PASSAGE SHOWN
——
A poem, in short, about the value of wintering. About learning to reflect, to recuperate, to survive.
In “Snowdrifts,” a chapter in Karl Ove Knausgaard’s volume of essays called Winter, the second in his quartet on the seasons, the Norwegian author points to the many Norse gods who are named for specific Norse words associated with winter. The children of the god Snow (who is the son of Jokul, which is the Norse word for ice) are Fonn (the Norse word for a large accumulation of snow), Torre (which means hoar frost), Mjoll (a dense snowfall) and Driva (a snow flurry).
“These names afford us a glimpse of a cold, snow-filled world, but also of a belief that its various aspects represent different powers,” writes Knausgaard. “The boundary between personification and naming is fluid, for even if we don’t believe that a blizzard is a supernatural force, it still represents a separate state of nature, creating a space all its own and giving rise to particular moods or tonalities, and through the name all this is delineated and assembled, so that we are able not only to recognize it as something separate when it is present but also to invoke it when it is absent.”
——
DATASET CONTENT
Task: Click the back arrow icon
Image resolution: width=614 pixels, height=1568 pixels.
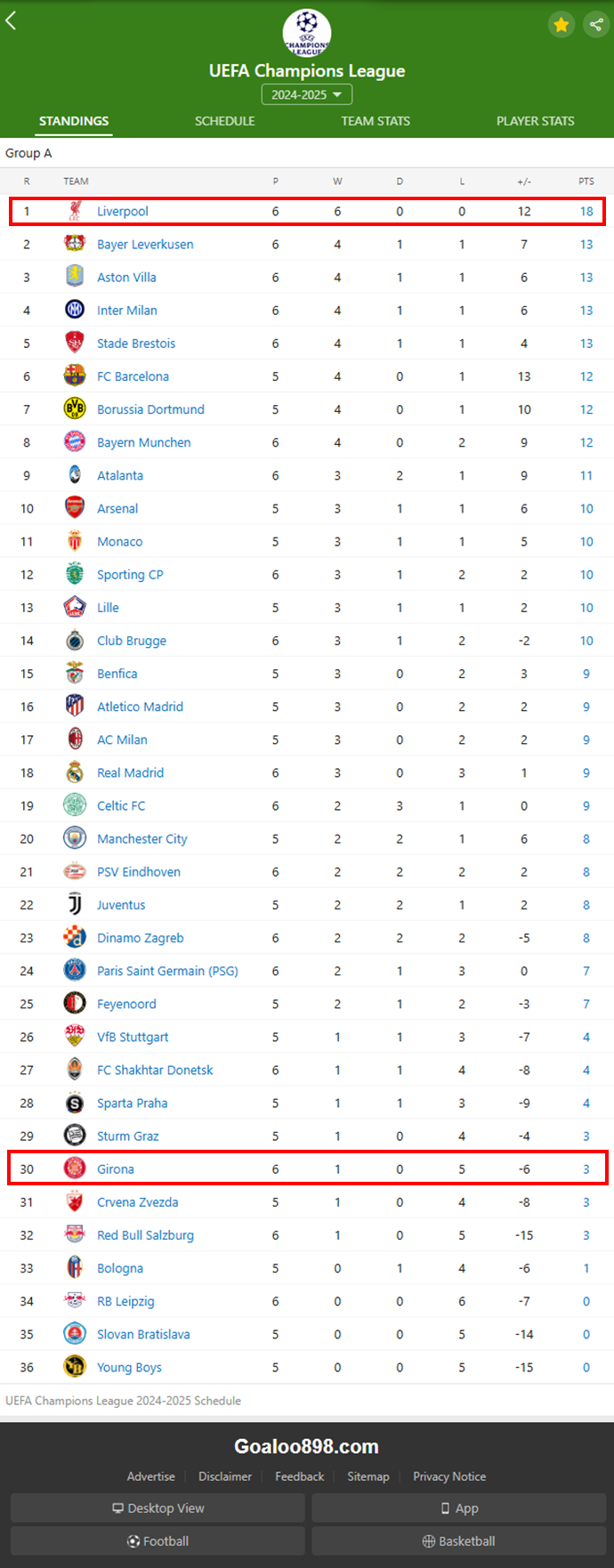Action: [12, 20]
——
EXERCISES TO COMPLETE
A. In the passage on winter and the Norse gods, what does the name Driva mean?
B. Please carry the passage on winter and the Norse gods forward from its final sentence.

RESULTS IN ORDER
A. A snow flurry.

B.
This is the power of winter, the essence of wintering – a time to identify how we can survive when everything seems to have died around us. The natural world has long learned how to winter, to adapt to a world of deprivations. Animals put on layers of fat, preparing for long hibernations. Birds migrate to warmer climes. After a burst of color, deciduous trees shed their leaves. Plants burrow deep into the soil to await the spring.
“Plants and animals don’t fight the winter; they don’t pretend it’s not happening and attempt to carry on living the same lives that they lived in the summer. They prepare. They adapt. They perform extraordinary acts of metamorphosis to get them through. Winter is a time of withdrawing from the world, maximising scant resources, carrying out acts of brutal efficiency and vanishing from sight; but that’s where the transformation occurs. Winter is not the death of the life cycle, but its crucible,” writes May.
Last month a friend of mine, Mindi Dickstein, sent me a collection of short stories called Hello Winter, compiled by Hello Out There Productions founded by director and playwright India Marie Paul.
In 2020 in response to the closure of theaters and performance spaces, Paul asked Mindi, who also is a playwright, and eight other writers to submit a new short story prompted by the simple prompt, “hello winter.” The collection was conceived “as a way to continue the creating and telling of stories during a time when live entertainment came to a complete halt and the future of the arts were unknown,” writes Paul.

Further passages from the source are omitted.